Patients with solitary metastases can also experience good treatment outcomes. Some patients who present with locoregional disease are candidates for aggressive trimodality management; both prolonged disease-free interval and occasionally cure are possible.
Men with Blastic Skeletal Metastases and Elevated PSA
Blastic bone-only metastasis is a rare presentation, and elevated serum PSA or tumor staining with PSA may provide confirmatory evidence of prostate cancer in these patients. Those with elevated levels are candidates for hormonal therapy for prostate cancer, although it is important to rule out other primary tumors (lung most common).
Management of Disseminated CUP
Patients who present with liver, brain, and adrenal metastatic disease usually have a poor prognosis. Beside primary peritoneal carcinoma, carcinomatosis presenting as CUP in other settings is not uncommon. Gastric, appendicular, colon, pancreas, and cholangiocarcinoma are all possible primaries, and imaging, endoscopy, and pathologic data help in the evaluation.

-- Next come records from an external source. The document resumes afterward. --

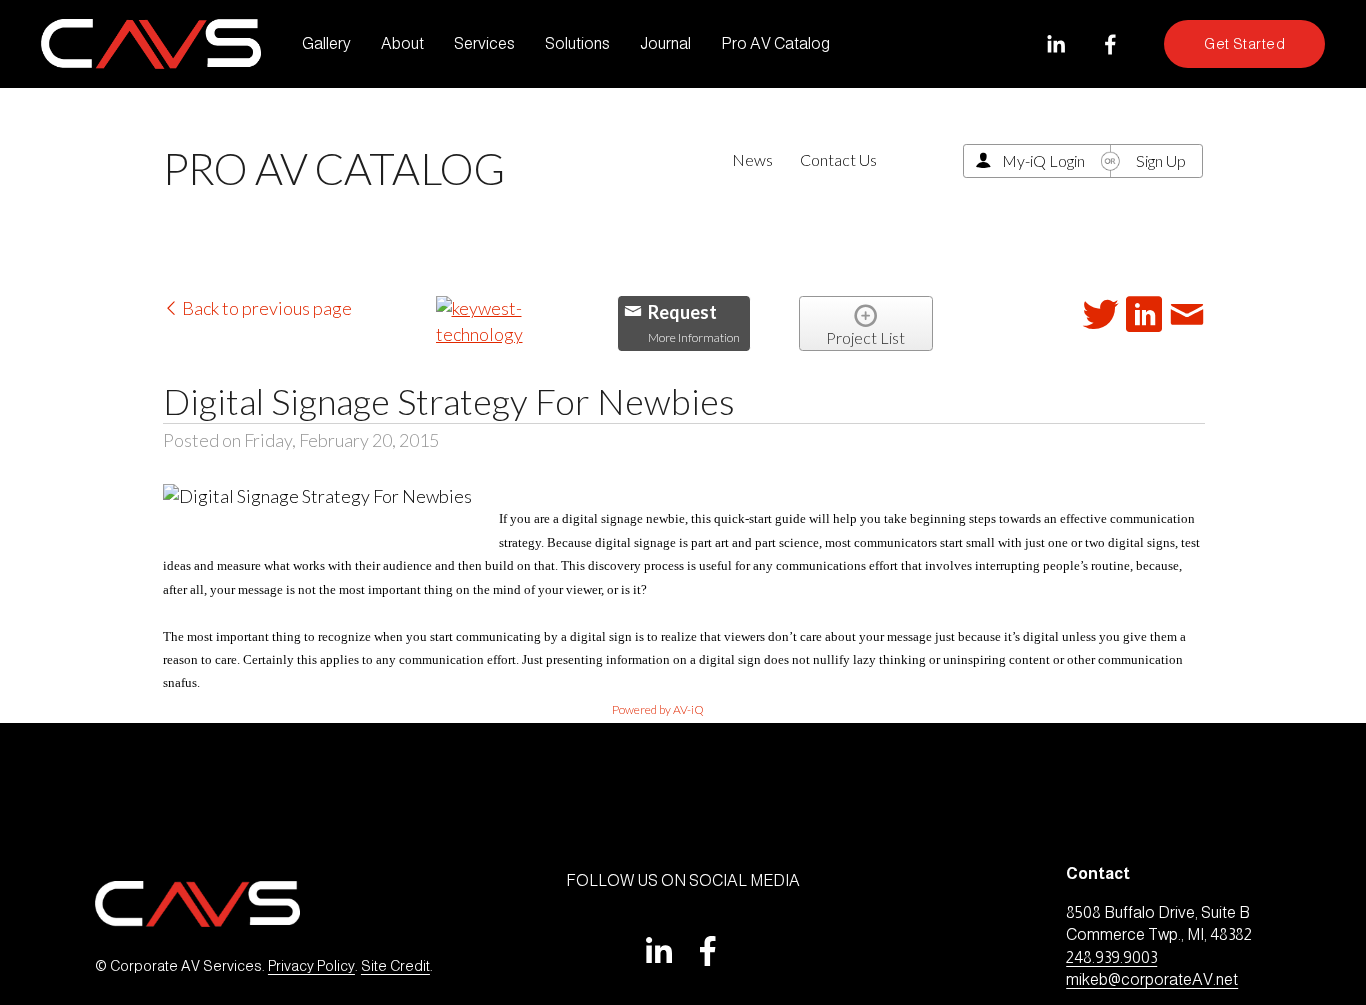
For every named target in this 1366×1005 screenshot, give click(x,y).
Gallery (326, 43)
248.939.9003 (1111, 957)
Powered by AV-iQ (658, 709)
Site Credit (395, 966)
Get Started (1244, 44)
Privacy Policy (311, 966)
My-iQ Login (1043, 160)
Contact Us (838, 159)
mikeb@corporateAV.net (1152, 979)
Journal (665, 43)
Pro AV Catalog (775, 43)
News (752, 159)
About (402, 43)
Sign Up (1161, 160)
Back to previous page (265, 308)
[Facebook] (1110, 44)
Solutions (577, 43)
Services (484, 43)
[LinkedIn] (1055, 44)
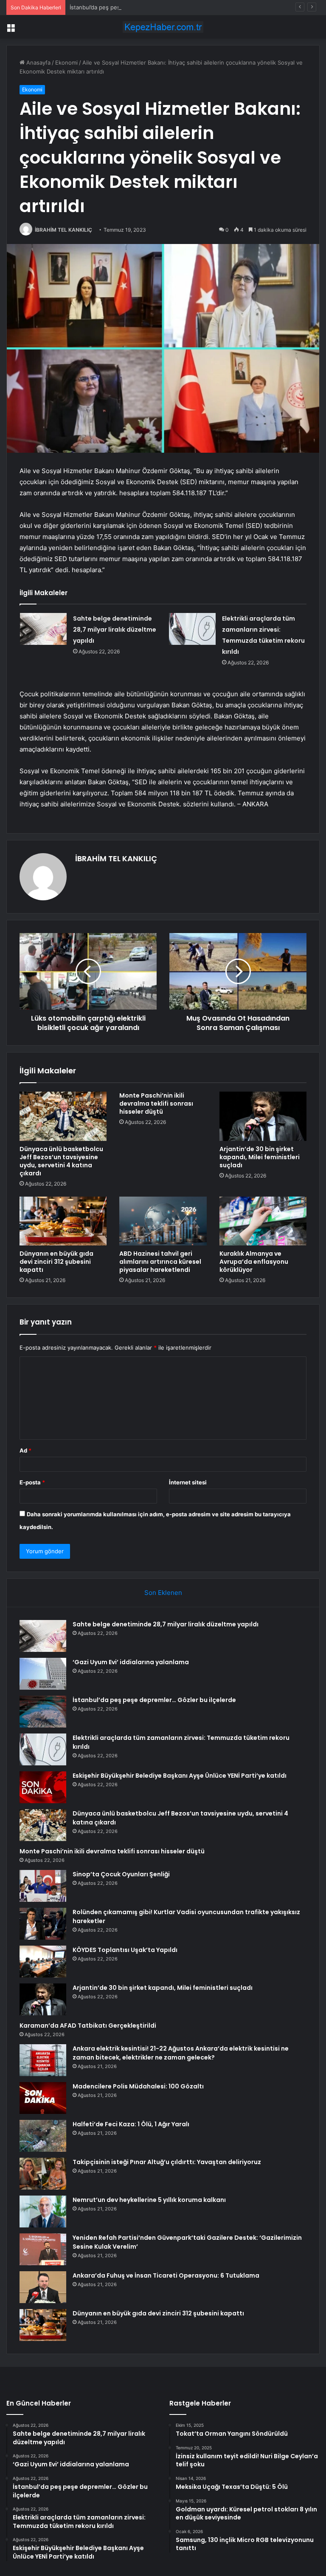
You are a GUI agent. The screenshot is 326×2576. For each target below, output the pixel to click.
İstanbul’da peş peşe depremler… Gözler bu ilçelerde (139, 7)
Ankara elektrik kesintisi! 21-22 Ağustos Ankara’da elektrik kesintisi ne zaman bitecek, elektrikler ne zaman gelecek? (181, 2053)
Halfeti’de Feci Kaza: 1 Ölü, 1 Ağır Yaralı (131, 2124)
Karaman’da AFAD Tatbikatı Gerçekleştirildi (88, 2025)
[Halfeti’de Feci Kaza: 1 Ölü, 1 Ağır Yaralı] (43, 2136)
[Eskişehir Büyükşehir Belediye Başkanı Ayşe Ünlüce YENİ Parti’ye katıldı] (43, 1787)
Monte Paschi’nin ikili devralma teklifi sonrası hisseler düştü (156, 1103)
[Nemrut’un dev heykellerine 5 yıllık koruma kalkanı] (43, 2211)
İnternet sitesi (188, 1482)
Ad (25, 1450)
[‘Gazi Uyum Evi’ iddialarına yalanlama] (43, 1674)
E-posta (32, 1482)
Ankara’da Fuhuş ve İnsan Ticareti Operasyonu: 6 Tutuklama (166, 2275)
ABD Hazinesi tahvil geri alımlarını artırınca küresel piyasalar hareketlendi (160, 1261)
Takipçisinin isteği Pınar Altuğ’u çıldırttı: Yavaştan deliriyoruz (167, 2162)
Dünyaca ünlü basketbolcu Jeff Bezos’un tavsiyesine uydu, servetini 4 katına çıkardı (61, 1161)
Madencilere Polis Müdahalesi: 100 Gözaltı (138, 2086)
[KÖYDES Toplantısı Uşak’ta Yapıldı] (43, 1961)
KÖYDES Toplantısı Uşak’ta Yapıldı (125, 1950)
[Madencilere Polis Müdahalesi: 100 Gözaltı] (43, 2098)
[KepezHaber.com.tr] (163, 27)
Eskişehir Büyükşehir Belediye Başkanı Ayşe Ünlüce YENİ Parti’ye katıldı (180, 1775)
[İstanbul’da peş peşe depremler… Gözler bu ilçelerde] (43, 1712)
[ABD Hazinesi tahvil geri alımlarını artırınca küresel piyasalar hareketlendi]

Traditionally, platinum-based combination chemotherapy regimens have been used to treat patients with CUP. In a phase II study by Hainsworth and colleagues, 55 mostly chemotherapy-naive patients were treated with paclitaxel, carboplatin, and oral etoposide every 3 weeks. The overall response rate was 47%, with median overall survival duration of 13.4 months. Briasoulis and colleagues reported similar response rates and survival durations in 77 patients with CUP, who had been treated with paclitaxel and carboplatin. In this study, patients with nodal or pleural disease and women with peritoneal carcinomatosis had higher response rates and overall survival durations of 13 and 15 months, respectively. Studies incorporating newer agents, including gemcitabine, irinotecan, and targeted agents, are showing higher response rates. In a phase II randomized trial by Culine and colleagues, 80 patients were randomly assigned to receive gemcitabine with cisplatin or irinotecan with cisplatin; 78 patients were assessable for efficacy and toxicity. Objective responses were observed in 21 patients (55%) in the gemcitabine and cisplatin arm and in 15 patients (38%) in the irinotecan and cisplatin arm. The median survival was 8 months for gemcitabine and cisplatin and 6 months for irinotecan and cisplatin.
The role of second-line chemotherapy in CUP is poorly defined. Gemcitabine as a single agent has shown a partial response rate of 8%, and 25% of patients had minor responses or stable disease, with improved symptoms. Combination chemotherapy as a second- and third-line treatment may result in a slightly improved response and therapy options should be guided by pathology and the patient's performance status.
Hainsworth and colleagues studied the combination of bevacizumab and erlotinib in 51 patients; 25% were chemotherapy-naive and had advanced bone or liver metastases, while the rest had been treated with 1 or 2 chemotherapy regimens. Responses were noted in 4 patients (8%), and 30 patients (59%) experienced stable disease or a minor response. The median overall survival was 8.9 months, with 42% of patients alive at 1 year.
Historically, patients with CUP have been treated with broad spectrum regimens that work for a variety of primary cancers; a "one treatment fits all" approach. With incremental improved responses over the past decade in known cancer types, we anticipate overall better response rates with newer regimens for selected CUP patients. With a more robust immunohistochemical panel (directed approach) and new molecular profiling tools, one may hope to create a more tailored treatment algorithm for CUP patients.